ABSTRACT

I start from the assumption, which I had better make explicit, that the problem posed by the title of this paper is peculiar to the social, as opposed to the physical and biological, sciences. There is a sense in which these can, if you wish, be said to have a problem of ideology too. If, in the manner of T. S. Kuhn or, before Kuhn, of N. R. Hanson, 1 we think of a scientific theory less as a set of connected laws and more as one way among others of looking at the world, then the choice between rival theories is perhaps a little more like a choice between social and political philosophies than used to be supposed by positivist philosophies of science.

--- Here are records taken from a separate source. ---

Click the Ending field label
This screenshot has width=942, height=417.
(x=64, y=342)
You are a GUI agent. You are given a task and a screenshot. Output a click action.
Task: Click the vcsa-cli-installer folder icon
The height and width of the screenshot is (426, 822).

But apart from the detailed criticism to which views of this type have themselves been subjected, 2 I take it for granted in any case that there is a difference between a set of connected scientific laws and a Weltanschauung; that scientific theories, however haphazard the process by which they are arrived at and however provisional their status at any given time, stand or fall by being publicly tested against potentially disconfirming evidence; and that scientific progress can roughly be described as a cumulative demonstration that specified sets of operationally definable terms are co-extensive. The construction of wide-ranging and well-tested theories is, to be sure, the common goal of the social sciences too. But the question which this still leaves open is whether the social sciences are at the same time ‘ideological’ in some way which makes them incompletely ‘scientific’ in the conventional sense.